A questão é, o país está a passar uma fase de merda, arranjar emprego é o que é, vocês andavam com uma mama do caralho a ganhar 4 € à hora (sim, já ninguém paga a ninguém 4€ à hora para vender bilhetes a meninos! Não é Senhor Belmiro?) e agora não querem passar a legais porque os encargos que isso tem para a entidade empregadora faz com que o vosso salário baixe... quê, 10%? Buhu!

Gente, acordem para a vida!Para começar o erro foi vosso em aceitar trabalhar ilegalmente a recibos verdes (sim, eu também me meti nessa). Depois, eu conheço o contracto, não é minimamente abusador ou precário (e eu sei porque ando no mercado da procura do trabalho e eu já aqui falei de propostas que tive, essas sim, abusadoras). E vamos ser honestos, se calhava de algum de vocês levar com um serviço de chá do Siza Vieira em cima e ficar com a cara toda desfigurada neste momento estavam nos jornais a dizer que eram trabalhadores ilegais, que não tinham seguro e que eram uns coitadinhos e deviam eram legalizar o pessoal e fazer contractos!

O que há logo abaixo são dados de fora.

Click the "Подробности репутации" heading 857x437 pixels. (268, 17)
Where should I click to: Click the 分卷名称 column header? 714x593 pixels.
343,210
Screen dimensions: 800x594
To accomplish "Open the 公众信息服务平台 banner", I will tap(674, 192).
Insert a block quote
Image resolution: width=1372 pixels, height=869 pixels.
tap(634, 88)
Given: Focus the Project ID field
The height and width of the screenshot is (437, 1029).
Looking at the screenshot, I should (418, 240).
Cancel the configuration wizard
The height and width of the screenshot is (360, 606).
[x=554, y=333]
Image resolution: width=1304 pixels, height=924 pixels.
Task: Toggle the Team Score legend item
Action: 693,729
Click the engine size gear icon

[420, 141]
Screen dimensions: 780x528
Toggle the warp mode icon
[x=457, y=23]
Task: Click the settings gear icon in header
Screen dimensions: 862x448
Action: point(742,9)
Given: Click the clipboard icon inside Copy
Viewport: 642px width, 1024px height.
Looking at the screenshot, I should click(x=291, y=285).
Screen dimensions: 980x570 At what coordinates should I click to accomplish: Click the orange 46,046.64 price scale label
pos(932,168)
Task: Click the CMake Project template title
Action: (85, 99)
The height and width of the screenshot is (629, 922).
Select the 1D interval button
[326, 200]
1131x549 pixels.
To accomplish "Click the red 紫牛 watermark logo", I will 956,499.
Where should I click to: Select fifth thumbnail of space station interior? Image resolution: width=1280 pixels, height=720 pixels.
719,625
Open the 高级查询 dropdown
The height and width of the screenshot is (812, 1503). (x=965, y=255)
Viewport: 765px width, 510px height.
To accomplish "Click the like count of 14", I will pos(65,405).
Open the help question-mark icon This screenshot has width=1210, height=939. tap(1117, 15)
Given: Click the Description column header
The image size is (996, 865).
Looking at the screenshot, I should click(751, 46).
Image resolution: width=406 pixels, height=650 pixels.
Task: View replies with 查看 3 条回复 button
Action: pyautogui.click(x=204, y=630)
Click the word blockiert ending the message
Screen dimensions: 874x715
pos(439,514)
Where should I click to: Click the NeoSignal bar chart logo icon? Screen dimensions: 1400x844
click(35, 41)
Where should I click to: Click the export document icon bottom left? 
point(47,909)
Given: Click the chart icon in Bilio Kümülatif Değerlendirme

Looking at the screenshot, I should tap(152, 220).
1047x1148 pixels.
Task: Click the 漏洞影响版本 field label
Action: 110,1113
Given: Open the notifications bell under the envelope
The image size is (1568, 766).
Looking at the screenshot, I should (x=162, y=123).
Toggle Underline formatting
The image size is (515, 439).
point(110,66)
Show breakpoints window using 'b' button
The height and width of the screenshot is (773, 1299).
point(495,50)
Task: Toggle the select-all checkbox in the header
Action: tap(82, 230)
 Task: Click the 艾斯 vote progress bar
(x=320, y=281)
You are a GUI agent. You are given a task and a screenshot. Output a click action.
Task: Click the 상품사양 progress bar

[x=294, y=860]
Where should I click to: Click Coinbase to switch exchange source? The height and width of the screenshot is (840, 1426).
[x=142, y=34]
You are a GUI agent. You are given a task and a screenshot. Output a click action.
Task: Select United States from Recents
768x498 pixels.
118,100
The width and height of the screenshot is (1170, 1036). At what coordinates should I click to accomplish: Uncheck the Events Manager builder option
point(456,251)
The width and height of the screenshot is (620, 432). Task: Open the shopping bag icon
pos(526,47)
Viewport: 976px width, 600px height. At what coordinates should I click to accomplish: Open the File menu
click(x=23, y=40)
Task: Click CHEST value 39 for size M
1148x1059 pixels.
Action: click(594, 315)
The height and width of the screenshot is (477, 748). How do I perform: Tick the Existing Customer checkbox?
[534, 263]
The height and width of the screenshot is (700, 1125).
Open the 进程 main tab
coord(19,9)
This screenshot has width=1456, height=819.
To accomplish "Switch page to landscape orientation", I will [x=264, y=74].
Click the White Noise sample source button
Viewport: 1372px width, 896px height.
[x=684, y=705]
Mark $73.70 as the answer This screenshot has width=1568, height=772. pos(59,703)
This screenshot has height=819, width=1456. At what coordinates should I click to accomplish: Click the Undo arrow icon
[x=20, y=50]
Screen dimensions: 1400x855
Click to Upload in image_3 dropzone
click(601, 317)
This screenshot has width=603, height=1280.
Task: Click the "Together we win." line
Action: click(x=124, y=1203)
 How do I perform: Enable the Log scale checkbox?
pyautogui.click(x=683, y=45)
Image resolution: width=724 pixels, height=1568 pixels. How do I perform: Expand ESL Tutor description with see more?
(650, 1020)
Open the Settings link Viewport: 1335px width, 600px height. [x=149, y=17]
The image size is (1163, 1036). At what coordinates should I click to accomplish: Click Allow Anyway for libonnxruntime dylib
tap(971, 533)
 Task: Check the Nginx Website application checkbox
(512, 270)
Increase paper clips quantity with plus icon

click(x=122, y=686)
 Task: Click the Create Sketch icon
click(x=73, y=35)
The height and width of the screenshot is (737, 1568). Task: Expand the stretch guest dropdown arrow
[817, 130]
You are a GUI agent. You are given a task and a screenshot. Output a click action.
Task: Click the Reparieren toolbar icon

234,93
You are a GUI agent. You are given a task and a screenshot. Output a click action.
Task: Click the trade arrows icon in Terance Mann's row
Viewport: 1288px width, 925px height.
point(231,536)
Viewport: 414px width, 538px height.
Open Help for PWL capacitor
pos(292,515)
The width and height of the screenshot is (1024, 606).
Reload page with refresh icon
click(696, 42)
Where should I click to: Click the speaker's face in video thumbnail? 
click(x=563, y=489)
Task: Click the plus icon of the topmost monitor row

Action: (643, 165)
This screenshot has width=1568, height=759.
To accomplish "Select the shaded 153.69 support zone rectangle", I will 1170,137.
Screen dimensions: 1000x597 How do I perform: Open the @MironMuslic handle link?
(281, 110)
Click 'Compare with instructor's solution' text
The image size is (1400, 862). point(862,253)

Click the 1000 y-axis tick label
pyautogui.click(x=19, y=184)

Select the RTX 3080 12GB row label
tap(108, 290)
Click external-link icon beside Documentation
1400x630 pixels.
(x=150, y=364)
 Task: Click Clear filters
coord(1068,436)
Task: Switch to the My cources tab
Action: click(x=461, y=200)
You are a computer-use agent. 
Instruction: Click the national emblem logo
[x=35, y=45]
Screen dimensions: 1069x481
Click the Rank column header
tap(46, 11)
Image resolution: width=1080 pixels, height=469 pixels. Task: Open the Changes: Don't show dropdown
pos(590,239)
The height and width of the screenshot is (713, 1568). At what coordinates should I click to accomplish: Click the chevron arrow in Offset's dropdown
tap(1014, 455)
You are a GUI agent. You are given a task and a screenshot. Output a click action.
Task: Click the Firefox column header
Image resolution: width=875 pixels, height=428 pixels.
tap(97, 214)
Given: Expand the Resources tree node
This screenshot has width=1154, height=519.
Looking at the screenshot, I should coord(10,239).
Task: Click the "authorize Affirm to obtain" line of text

Vamos ser adultos e olhar para isto como pessoas civilizadas e integras! "Ah, porque a recibos verdes estava ilegal mas fazia mais dinheiro". Oh amigo, se não te faz confusão ser ilegal só para ganhar mais dinheiro tenho duas opções para ti: droga e prostituição.

1 comment:

Tia Maria said...

Eu trabalhei 7 anos a recibos verdes como formador. Realmente, dava a sensação de que ganhava mais, mas como não tinha subsidio de refeição, subsidio de féria, subsidio de natal, as despesas de deslocação eram por minha conta, eu eu trabalhava em vários sítios bastante distanciados uns dos outros por dia e por semana, mais a segurança social e o IRS, e o facto de nem sempre ter trabalho e por ai fora, ao fim do mês, o dinheiro não era assim muito.

Vim para a Holanda há 3 anos, trabalho como Software Engineer, eu estudei engenharia informática em Portugal, tenho um contracto de 3 anos, ganho 60€ á hora, tenho um carro da empresa que uso para ir passear até á Alemanha ao fim-de-semana, portátil da empresa que trago para casa, telemóvel da empresa, ginásio pago, refeitório com comidinha bem boa, sala de jogos para quando estou stressado, um ambiente de trabalho altamente descontraído que até me permite ir de calções trabalhar no Verão, fruta fresca espalhada por toda a empresa, gelados todas as semanas no Verão e por aí fora.

Sinto-me no paraíso, mas ler posts destes traz-me de volta á realidade de um país que de democrático pouco tem e pessoas que são realmente muito ingénuas.

Sabe porque é que aceitei trabalhar a recibos verdes?
Porque tinha uma renda de casa para pagar, porque tinha que comer e porque não arranjava mais nada.

Eu espero que você nunca tenha que ir pedir dinheiro emprestado aos seus pais para pagar a renda da casa ou ter que ir jantar a casa deles todos os dias porque o dinheiro não dava para mais.